A biphasic liquid system consists of two immiscible liquids in which the enzyme is able to function and remains fairly stable. The biphasic systems may be of two types:
   
Aqueous two-phase systems

In such systems both the phases are aqueous but they contain different polymers which do not mix together. The most extensively studied system of this type is produced by the polymers PEG (10% w/v of PEG 4000) and dextran (2% w/v of dextran T 500). When PEG and dextran are mixed in water, they separate into two layers (phases): (i) the lower, more hydrophilic and denser phase formed by dextran, and (ii) less dense, more hydrophobic, upper phase containing PEG. Phases are formed when polymers are used in concentrations higher than their limiting concentrations, which depend on their molecular weight, pH temperature and ionic strength. The polymers have stabilizing effect on most proteins. Such systems facilitate a variety of separations, e.g. separation of enzymes from cell materials in their mass production, in a matter of few minutes.
   
Aqueous-Organic biphasic systems

In these systems, enzyme molecules are suspended within an organic solvent (the organic phase) and the aqueous phase is represented by the thin layer of water surrounding each enzyme molecule. The small amounts of water (50-500 molecules/enzyme molecule) are essential for stability and integrity of hydrophilic enzymes; hydrophobic enzymes like lipases (enzymes associated with lipids and membranes) may remain active even with fewer water molecules. Thus the enzymes in non-aqueous solvents are generally in an almost anaqueous state; this greatly enhances their thermostability. However, if even this small amount of water associated with the enzyme molecules is removed, the enzymes are inactivated. In general, solvents of lower polarity, i.e. greater hydrophobicity are better in maintaining enzyme stability.

========

_Work instruction A_. Summarize the biphasic systems passage in two sentences.
_Work instruction B_.
Answer these questions from the biphasic systems passage:
(i) When PEG and dextran are mixed in water, which polymer forms the lower phase?
(ii) What amount of water per enzyme molecule does the passage give as essential for hydrophilic enzymes?
(iii) What happens to the enzymes if even the small amount of water associated with them is removed?
_Work instruction C_. Copy the biphasic systems passage word for word, starting at the words "Aqueous-Organic biphasic systems" and ending after "maintaining enzyme stability.".

========

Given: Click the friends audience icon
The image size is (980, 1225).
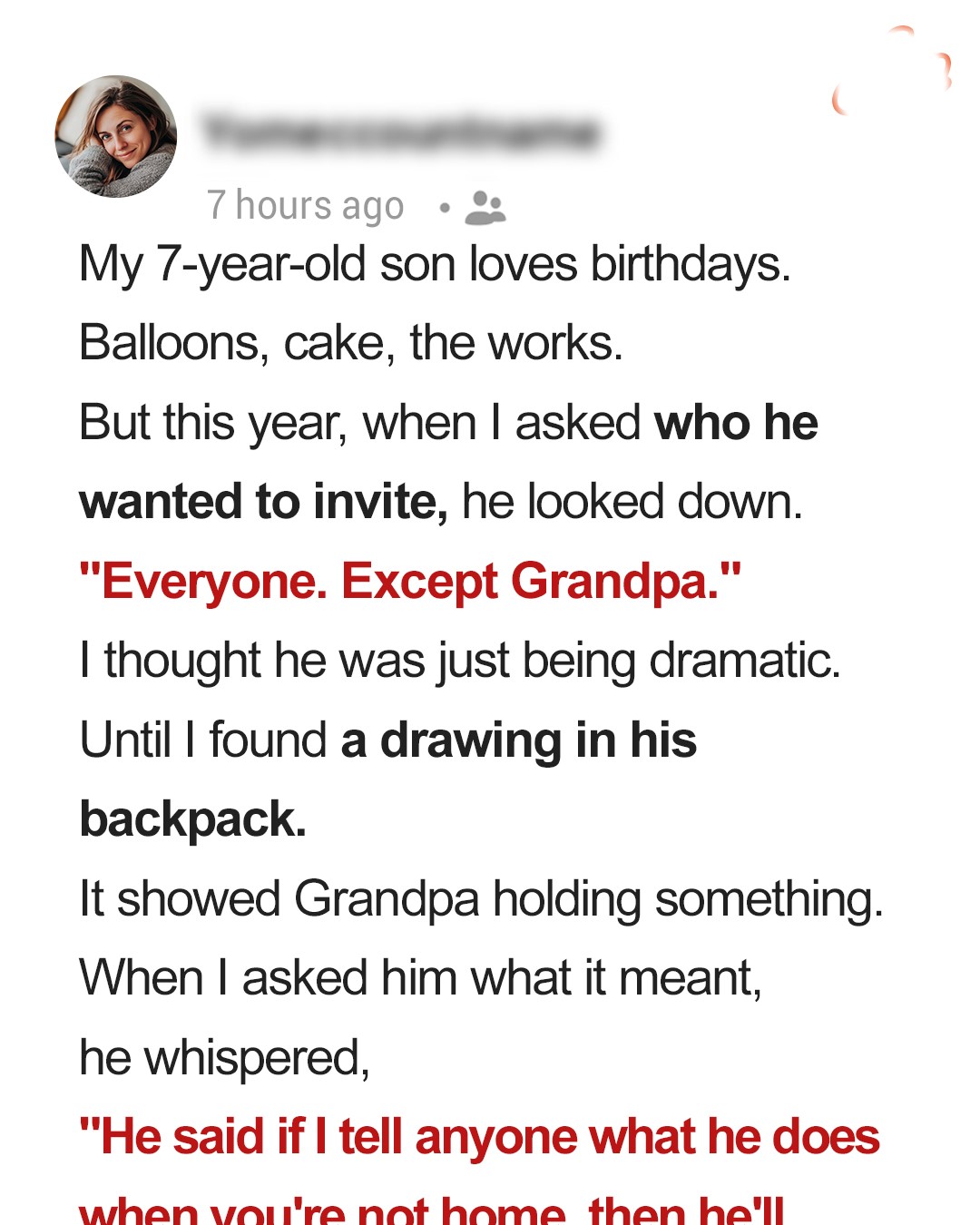Looking at the screenshot, I should click(x=485, y=208).
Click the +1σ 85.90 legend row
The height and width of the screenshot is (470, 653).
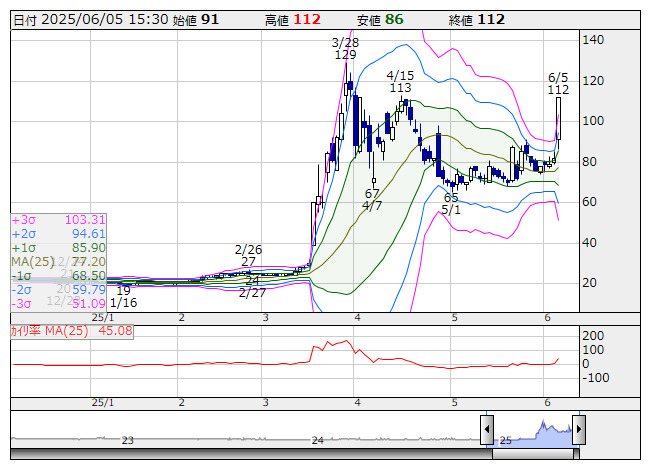point(58,247)
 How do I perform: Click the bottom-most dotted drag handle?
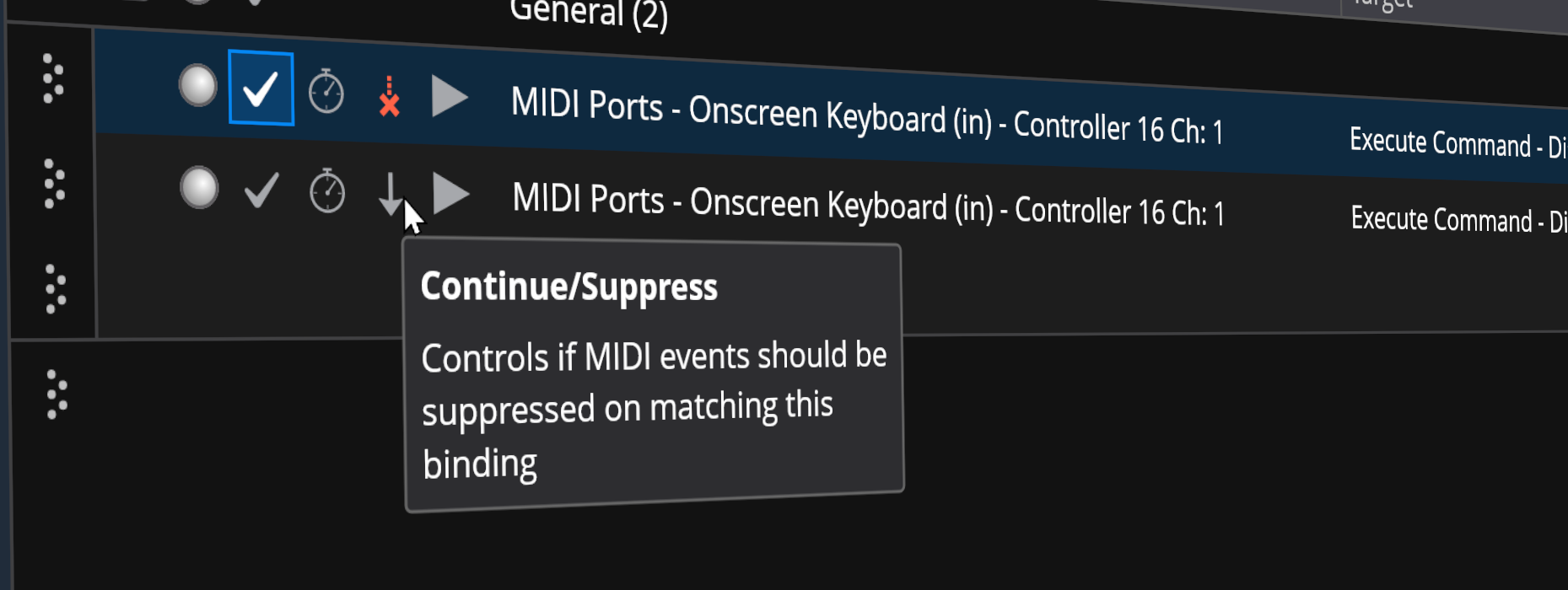(57, 394)
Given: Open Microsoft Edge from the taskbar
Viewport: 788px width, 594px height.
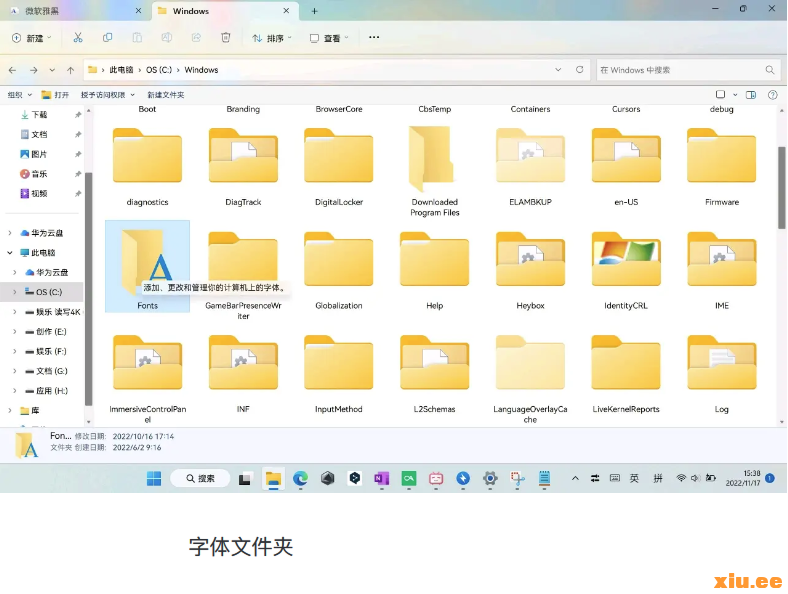Looking at the screenshot, I should 300,479.
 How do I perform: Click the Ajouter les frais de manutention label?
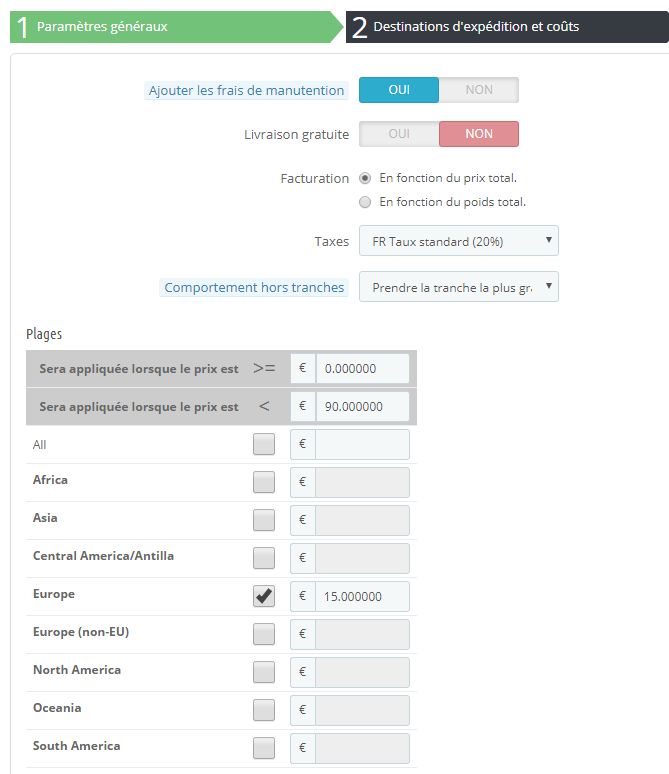pos(246,90)
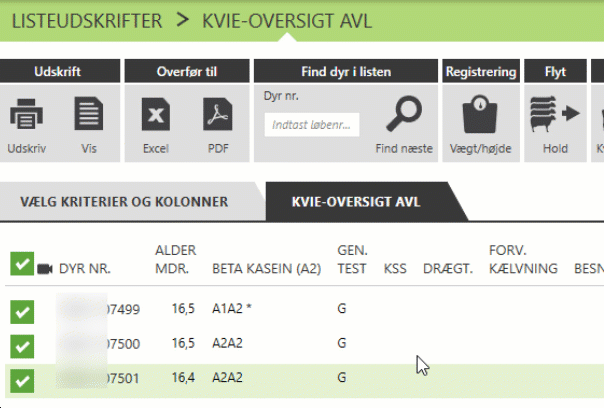Click Find næste magnifier icon
This screenshot has height=408, width=604.
(404, 116)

========

_Response area A_. A biphasic liquid system is made of two immiscible liquids in which an enzyme can function and remain fairly stable, and it comes in two types. In aqueous two-phase systems, such as one formed by PEG and dextran, both phases are aqueous but contain different polymers that do not mix, while in aqueous-organic systems enzyme molecules are suspended in an organic solvent with only a thin layer of water around each one.

_Response area B_.
(i) Dextran.
(ii) 50-500 molecules of water per enzyme molecule.
(iii) They are inactivated.

_Response area C_.
Aqueous-Organic biphasic systems

In these systems, enzyme molecules are suspended within an organic solvent (the organic phase) and the aqueous phase is represented by the thin layer of water surrounding each enzyme molecule. The small amounts of water (50-500 molecules/enzyme molecule) are essential for stability and integrity of hydrophilic enzymes; hydrophobic enzymes like lipases (enzymes associated with lipids and membranes) may remain active even with fewer water molecules. Thus the enzymes in non-aqueous solvents are generally in an almost anaqueous state; this greatly enhances their thermostability. However, if even this small amount of water associated with the enzyme molecules is removed, the enzymes are inactivated. In general, solvents of lower polarity, i.e. greater hydrophobicity are better in maintaining enzyme stability.